● Provided information:
==============================

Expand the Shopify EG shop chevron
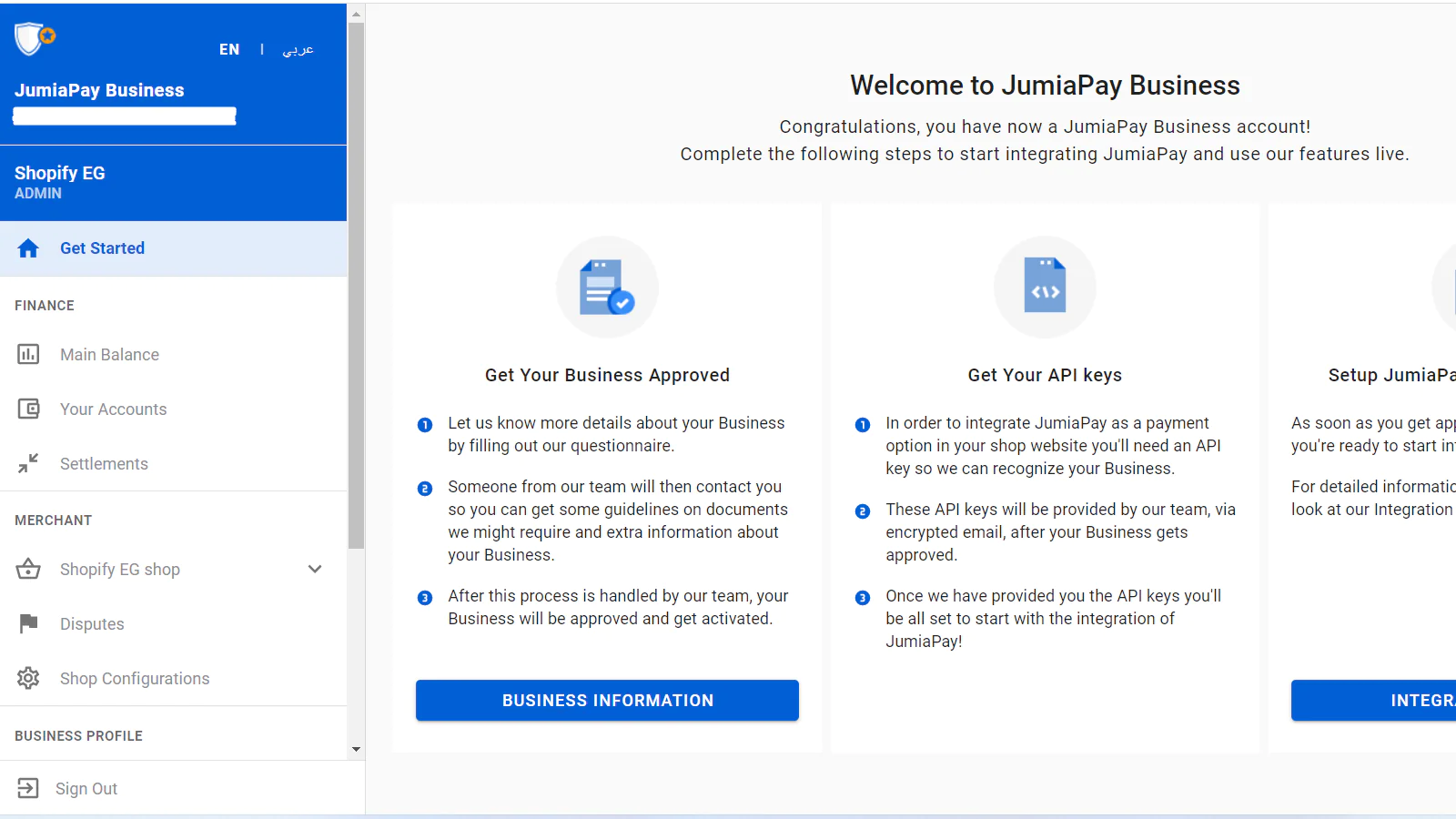The width and height of the screenshot is (1456, 819). 315,569
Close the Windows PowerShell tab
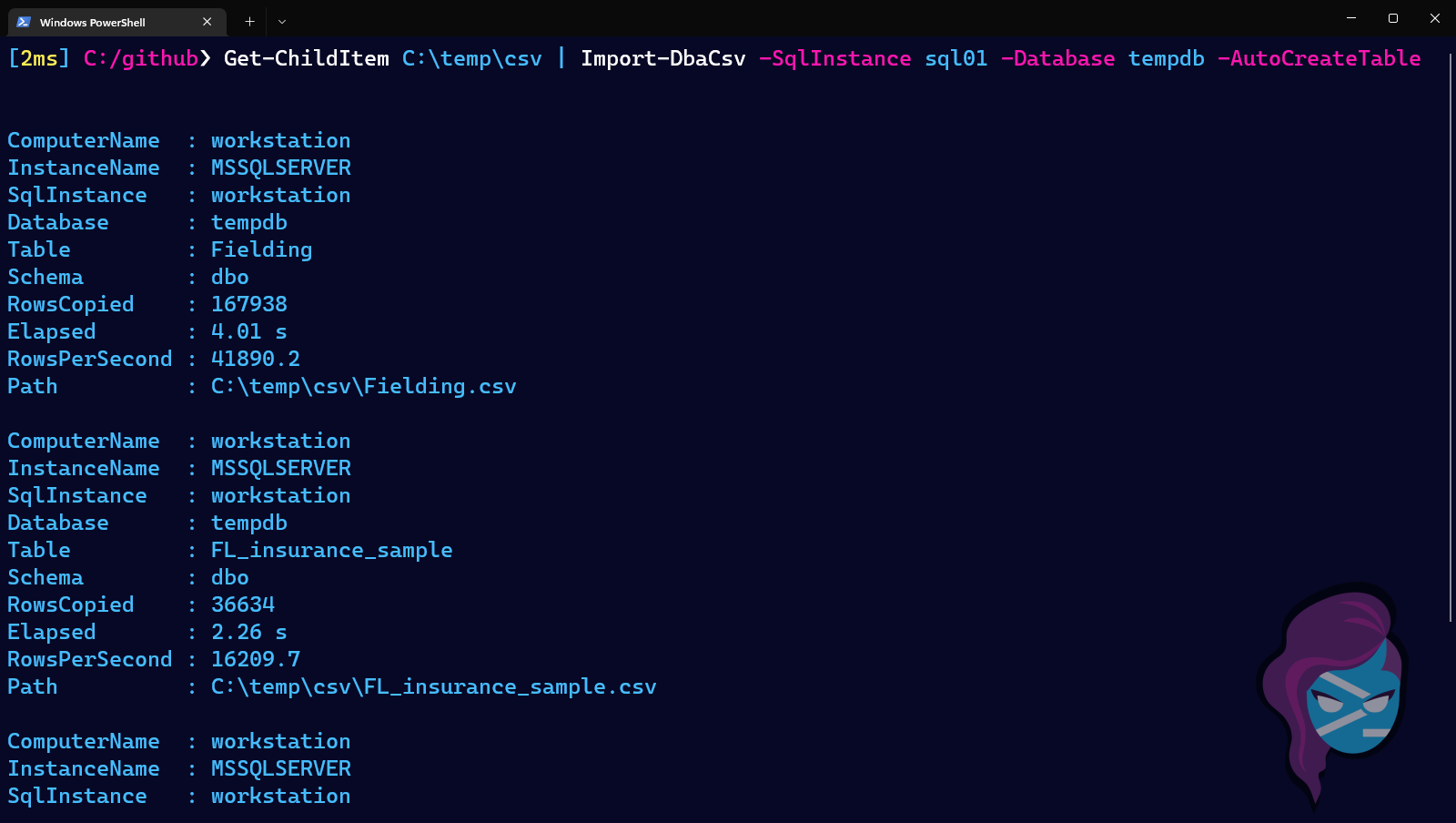1456x823 pixels. [207, 22]
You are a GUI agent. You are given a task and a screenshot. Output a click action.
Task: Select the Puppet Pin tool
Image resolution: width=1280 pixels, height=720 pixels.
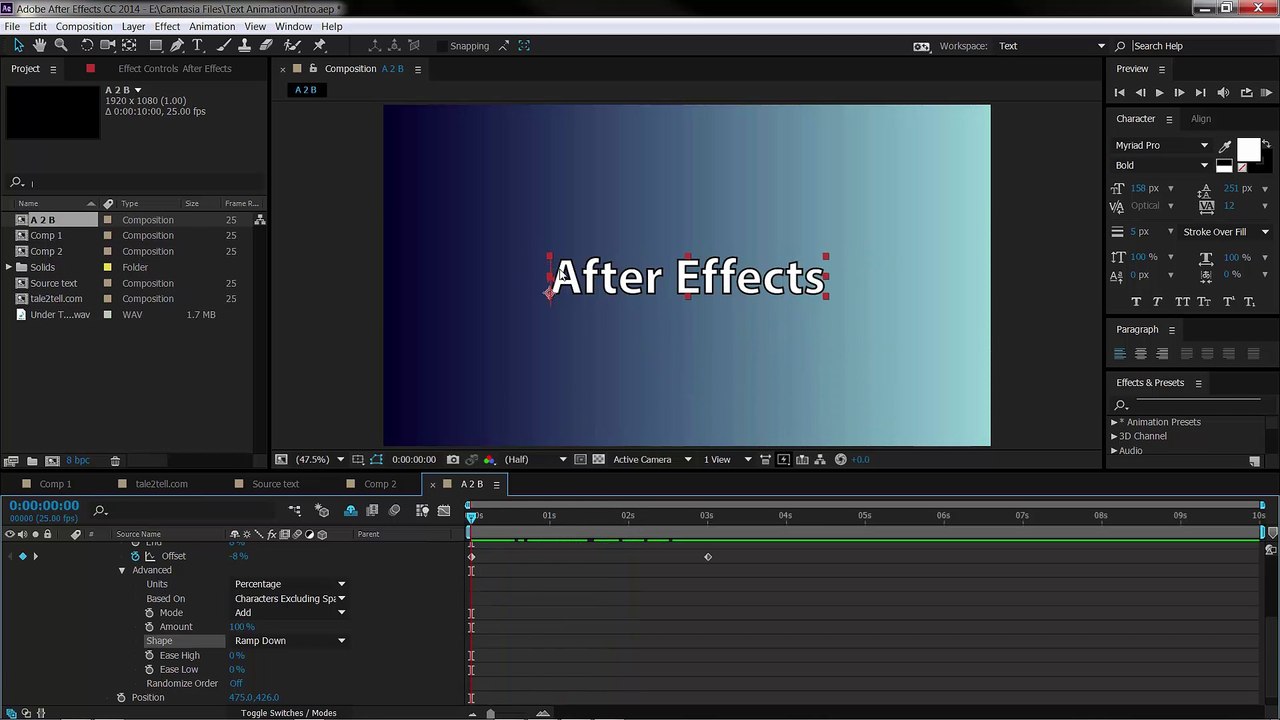[320, 45]
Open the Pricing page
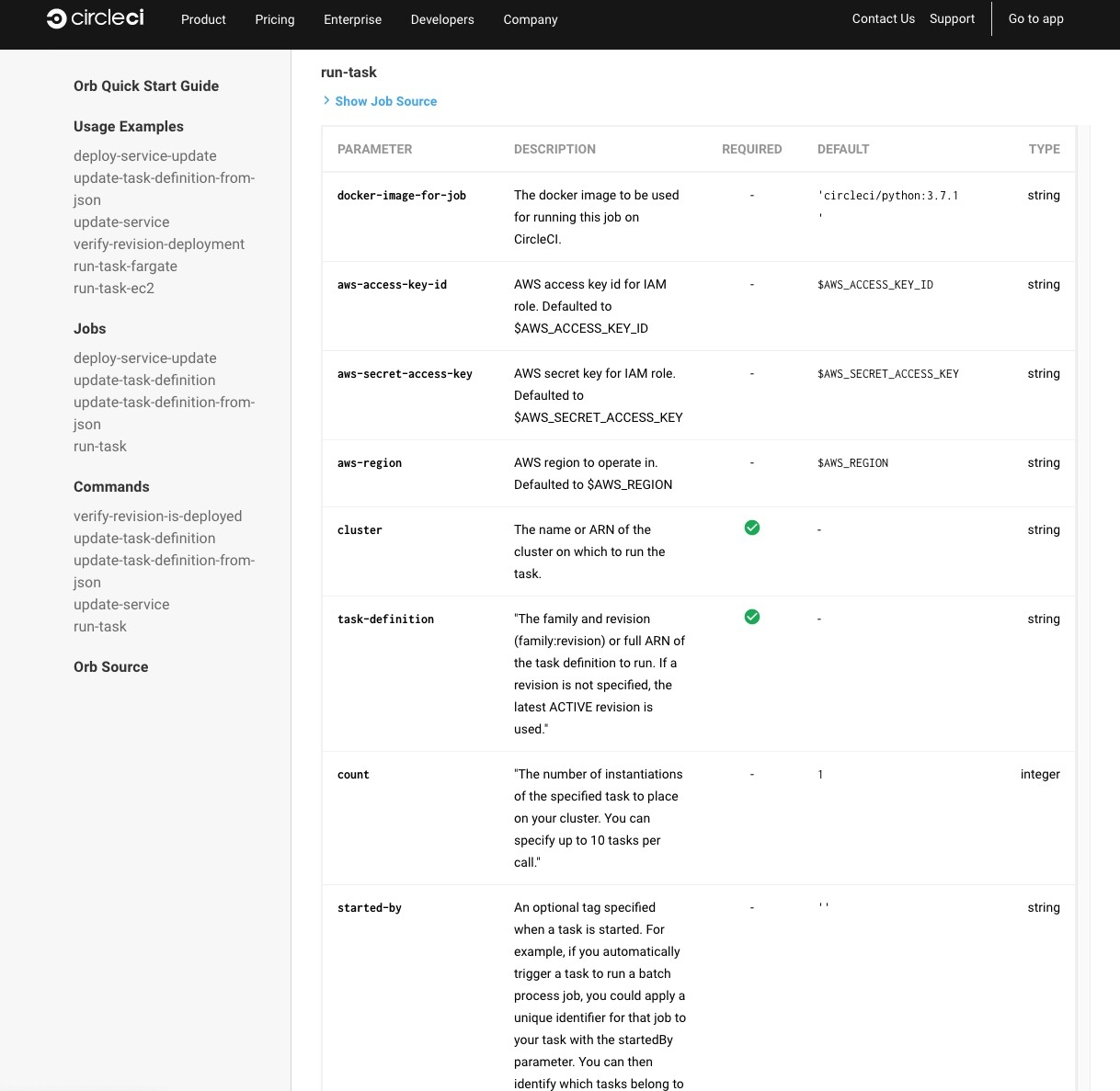 pos(275,19)
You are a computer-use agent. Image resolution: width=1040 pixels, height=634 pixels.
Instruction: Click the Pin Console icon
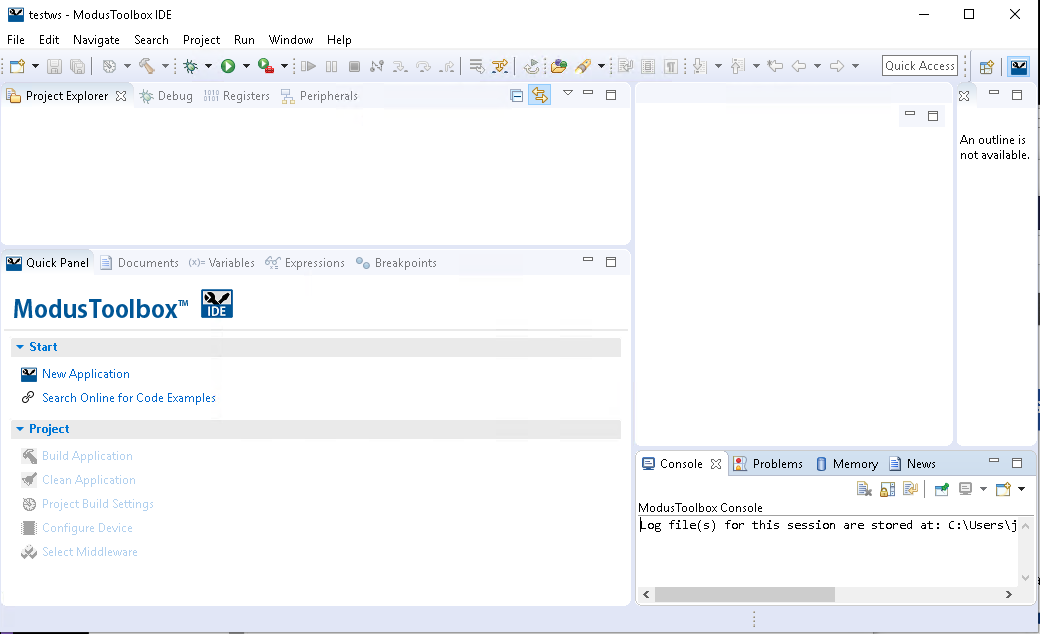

==============================

● Goal of the exercise: The result should be the full listing, retyped exactly and free of pictures.

● Solution to the problem:
Expand the Shopify EG shop chevron
The width and height of the screenshot is (1456, 819). 315,569
Close the Windows PowerShell tab
1456x823 pixels. [207, 22]
You are a GUI agent. You are given a task and a screenshot. Output a click action.
Task: Select the Puppet Pin tool
Image resolution: width=1280 pixels, height=720 pixels.
[320, 45]
Open the Pricing page
 pos(275,19)
You are a computer-use agent. Image resolution: width=1040 pixels, height=634 pixels.
Instruction: Click the Pin Console icon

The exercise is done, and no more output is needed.